The Mechanics & Cost: ACS has designed “Responsible Beta™” funds (such as their Canadian, US, and International Equity Funds) that seek to replicate or improve upon broad market index characteristics while executing a sophisticated double-mandate of divestment and engagement. Their management fees range from 45 basis points for Canadian and US strategies to 65 basis points for international strategies.
The Exclusionary & Customization Advantage: Beyond standard industry exclusions (fossil fuels, gambling, weapons, tobacco, cannabis, etc.), ACS conducts in-house, revenue-tested research. This allows them to capture nuances and specific factors that broad market ESG data providers like MSCI often overlook. They can identify and react to emerging sustainability threats or corporate supply chain issues long before they register on a major index’s radar.
The Activism Advantage: Unlike traditional ETFs or passive direct indexing, which act as silent owners, ACS actively leverages its position as a shareholder to drive positive real-world outcomes. They participate in shareholder activism and engagement such as voting proxies intentionally for ESG values and financially supporting investor associations that collectively advocate for systemic climate and social policy changes.
These funds can be held by the firm’s custodian or any 3rd party custodian of the investor’s choice. Investors can execute transactions just like they would in any account managed by an investment counsellor.
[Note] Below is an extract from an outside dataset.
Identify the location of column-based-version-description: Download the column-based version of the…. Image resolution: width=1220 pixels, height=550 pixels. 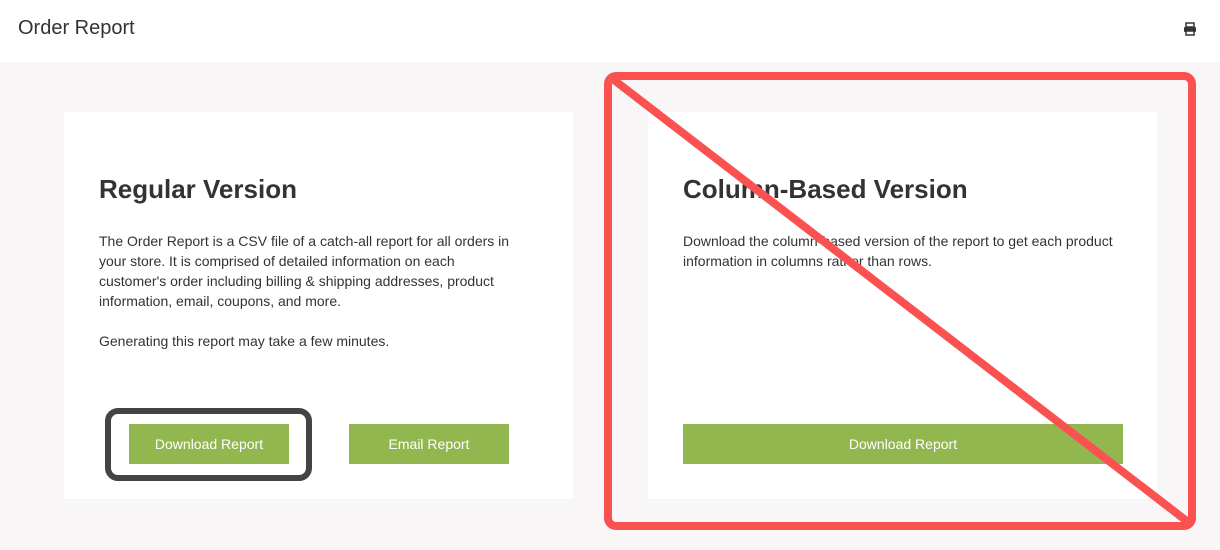
(898, 251).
This makes the mechanics of custody easier compared to finding a back door to using ETFs when dealing with large amounts.
Comparing the Approaches: A Framework for Family Offices
When evaluating how to deploy capital into passive public equities, family offices should weigh these three options across four distinct lenses:
| Feature | Institutional ESG ETFs (e.g., iShares Advanced Suite) | Custom Direct Indexing | Smart Beta Funds (e.g., ACS Responsible Beta™) |
|---|---|---|---|
| Underlying Fees | Ultra-Low (a few bps to ~17 bps) | Moderate (20 bps to 40 bps) | Moderate-High (45 bps to 65 bps) |
| Tax Optimization | Low (bundled structure limits individual stock movement) | Maximum (ideal for tax-loss harvesting & security donations) | Moderate (fund-level efficiency, withholding tax risks for exempt investors and registered accounts holding US stocks) |
| Screening & Customization | Standardized (reliant on major index providers) | High (fully customizable client-specific screens) | Deep & Proprietary (captures nuances major providers miss) |
| Shareholder Activism | None | None | High (proactive proxy voting & systemic advocacy) |
Aligning Wealth and Value Without Conflict of Interest
Navigating various investment options for values aligned family office investors considering indexing requires absolute objectivity. One of the structural realities of the wealth management industry is that the implementation choice is frequently dictated by how an advisor gets paid, rather than what is best for the family.
Our family office operates on a structurally unique model: we enable values-aligned investors to fully capitalize on innovative passive indexing strategies, and we do not take fees for investment advice. By entirely decoupling our operational model from asset-under-management (AUM) advice fees, we maintain absolute neutrality. Whether a client’s personal values and financial structure are best served by low-cost institutional ETFs, a highly tax-efficient direct indexing structure, or an activist smart-beta fund, our sole mandate is proper execution and absolute alignment. We will make the arrangements for the most optimal holding structure, and we’ll also fill out forms and gather info for reporting so you can incorporate all your investments into a wholistic view of your wealth. For families who view their wealth as an instrument of purpose, ensuring that your advisory structure is as uncompromised as your values isn’t just an advantage, it is a necessity.